Could you explain why?

dtemirbulatov added inline comments.Apr 22 2018, 6:19 AM
lib/Transforms/Vectorize/SLPVectorizer.cpp
3147

One instruction could belong to one or more separate bundles... and while we try to change order in bundles at scheduleBlock() we have to update ScheduleDataMap, ExtraScheduleDataMap.

dtemirbulatov added inline comments.Apr 23 2018, 4:09 AM
lib/Transforms/Vectorize/SLPVectorizer.cpp
3147

I mean pseudo operation could occur in more than one bundle.

ABataev added inline comments.Apr 23 2018, 6:24 AM
lib/Transforms/Vectorize/SLPVectorizer.cpp
3147

But these schedule bundles must have different scheduling region id and they must be in a different bundles, why their order changes?

Implement post scheduling bundle reorder of the last element of the bundle according how it was scheduled.

dtemirbulatov added inline comments.Tue, May 22, 6:00 PM
lib/Transforms/Vectorize/SLPVectorizer.cpp
3147

The bundle is differerent, but scheduling region id is the same.
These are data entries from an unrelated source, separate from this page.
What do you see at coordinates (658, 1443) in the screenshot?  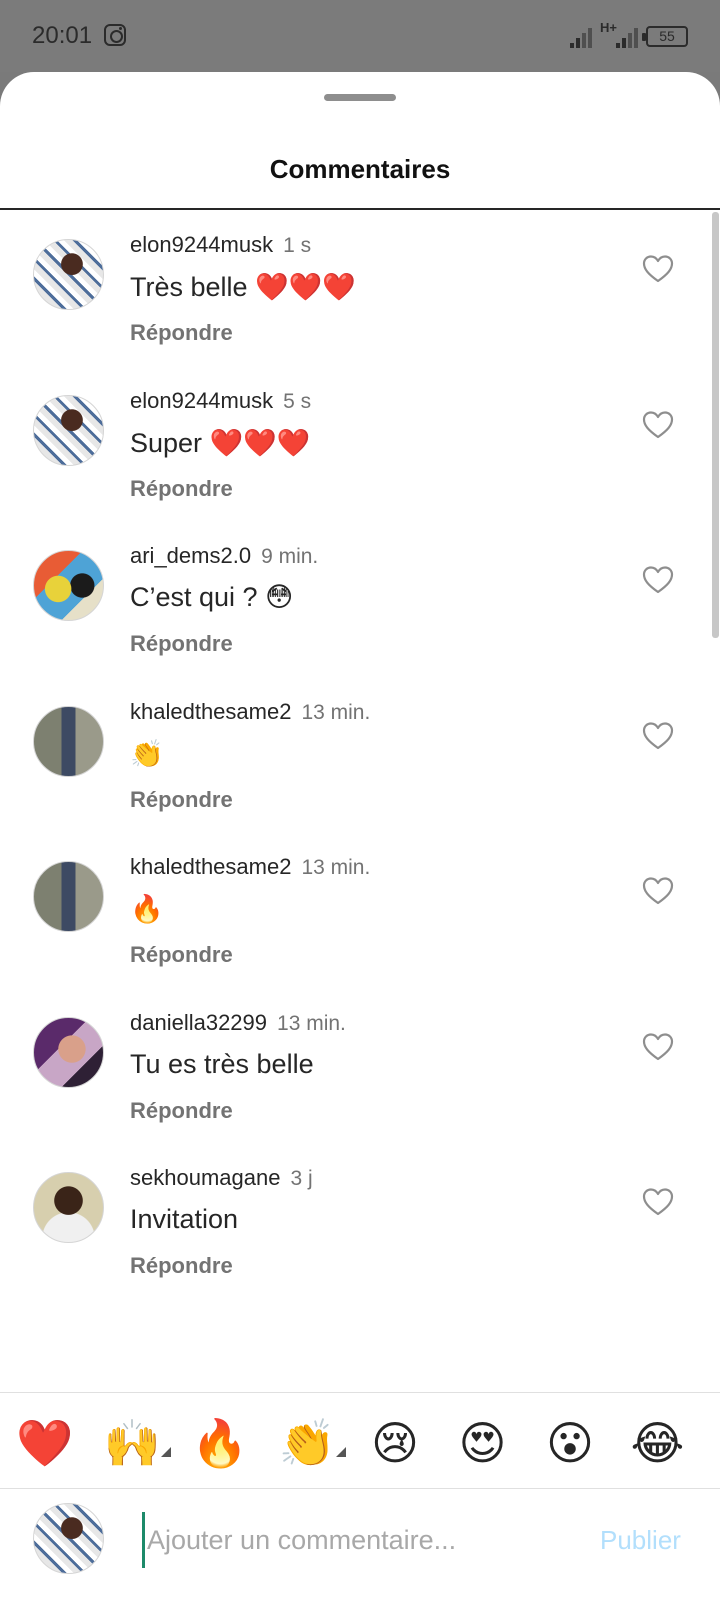 I see `tears-of-joy-emoji: 😂` at bounding box center [658, 1443].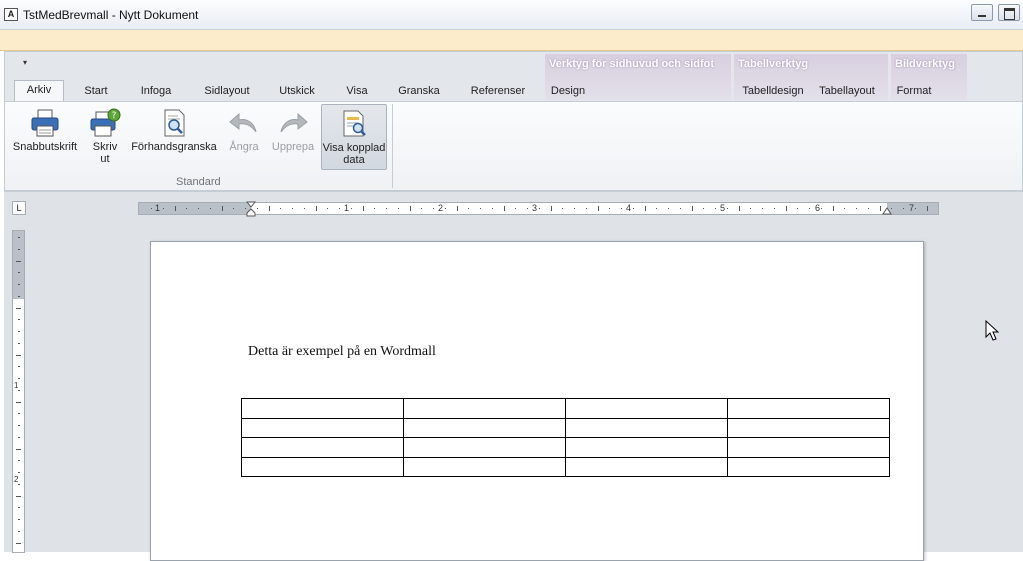 The width and height of the screenshot is (1023, 561). I want to click on tab-granska: Granska, so click(419, 92).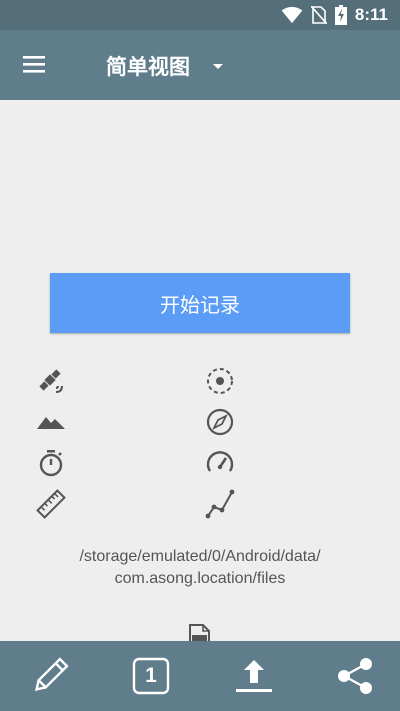 The width and height of the screenshot is (400, 711). Describe the element at coordinates (220, 504) in the screenshot. I see `track-path-icon` at that location.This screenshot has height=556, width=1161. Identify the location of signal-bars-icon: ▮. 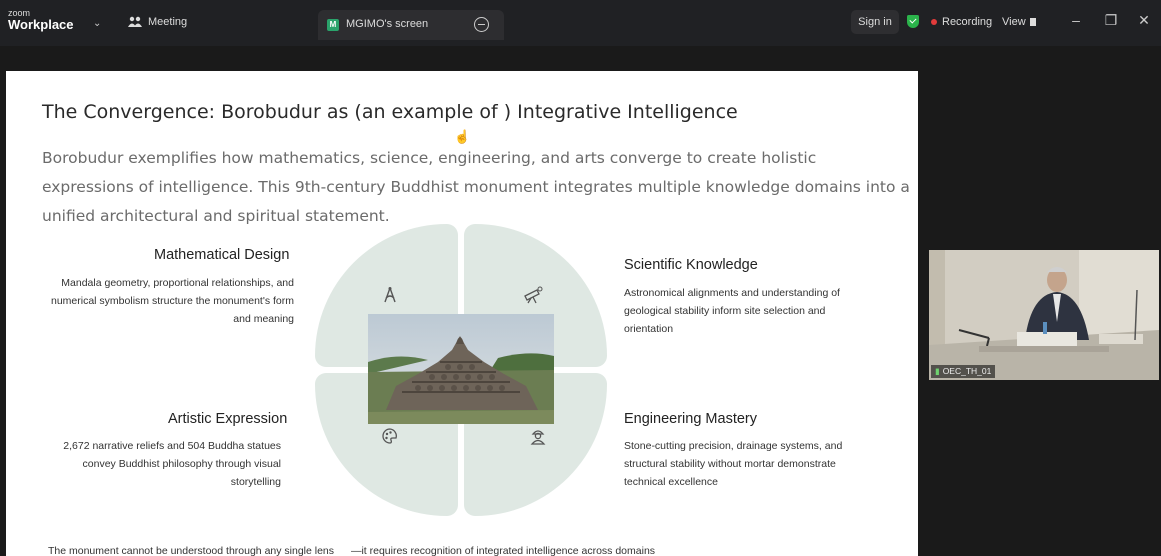
(938, 371).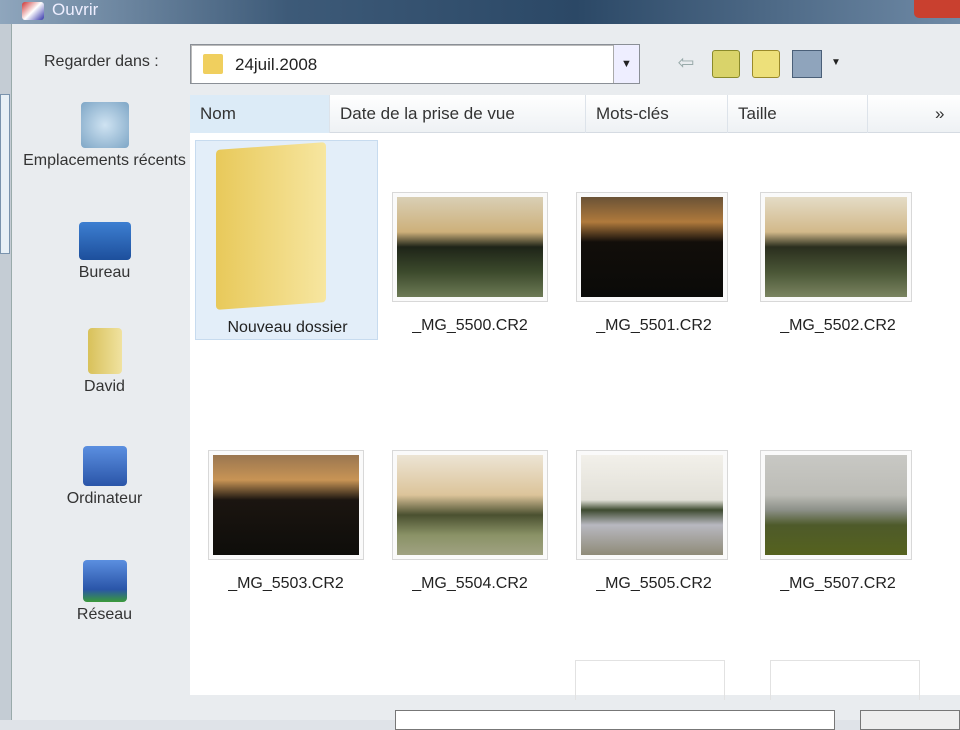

dtemirbulatov added inline comments.Tue, May 22, 6:27 PM
lib/Transforms/Vectorize/SLPVectorizer.cpp
3147

I mean, for example, for this function:
define void @add0(i32* noalias %dst, i32* noalias %src) {
entry:

%incdec.ptr = getelementptr inbounds i32, i32* %src, i64 1
%0 = load i32, i32* %src, align 4
%add = add nsw i32 %0, 1
%incdec.ptr1 = getelementptr inbounds i32, i32* %dst, i64 1
store i32 %add, i32* %dst, align 4
%incdec.ptr2 = getelementptr inbounds i32, i32* %src, i64 2
%1 = load i32, i32* %incdec.ptr, align 4
%add3 = add nsw i32 %1, 1
%incdec.ptr4 = getelementptr inbounds i32, i32* %dst, i64 2
store i32 %add3, i32* %incdec.ptr1, align 4
%incdec.ptr5 = getelementptr inbounds i32, i32* %src, i64 3
%2 = load i32, i32* %incdec.ptr2, align 4
%add6 = add nsw i32 %2, 2
%incdec.ptr7 = getelementptr inbounds i32, i32* %dst, i64 3
store i32 %add6, i32* %incdec.ptr4, align 4
%3 = load i32, i32* %incdec.ptr5, align 4
%add9 = add nsw i32 %3, 3
store i32 %add9, i32* %incdec.ptr7, align 4
ret void

}

We have two bundles:
[ %3 = load i32, i32* %src, align 4; %add3 = add nsw i32 %2, 1; %add6 = add nsw i32 %1, 2; %add9 = add nsw i32 %0, 3]
and
[ %3 = load i32, i32* %src, align 4; %2 = load i32, i32* %incdec.ptr, align 4; %1 = load i32, i32* %incdec.ptr2, align 4; %0 = load i32, i32* %incdec.ptr5, align 4]
with the same instruction %3 = load i32, i32* %src, align 4 and one is a pseudo instruction in this bundle [ %3 = load i32, i32* %src, align 4; %add3; %add6; %add9]
and all in the same scheduling region id that equal to 1.

dtemirbulatov added inline comments.Tue, May 22, 6:34 PM
lib/Transforms/Vectorize/SLPVectorizer.cpp
3147

why their order changes?

sometimes we have to reschedule a pseudo instruction first in both bundles in order to form correct dependencies.